Set exercise: Identify each line in the items below that contains the word "Open", and copy those lines in full. Case counts, so a match must have the same capital and lowercase letters.

"""

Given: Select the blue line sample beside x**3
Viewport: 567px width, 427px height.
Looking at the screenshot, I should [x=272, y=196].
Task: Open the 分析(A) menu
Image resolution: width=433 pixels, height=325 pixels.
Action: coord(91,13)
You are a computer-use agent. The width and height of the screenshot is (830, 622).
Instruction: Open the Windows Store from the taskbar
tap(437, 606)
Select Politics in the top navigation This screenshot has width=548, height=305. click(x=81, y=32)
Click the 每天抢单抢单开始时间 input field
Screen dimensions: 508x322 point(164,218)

"""

Completed task:
Task: Open the 分析(A) menu
Instruction: Open the Windows Store from the taskbar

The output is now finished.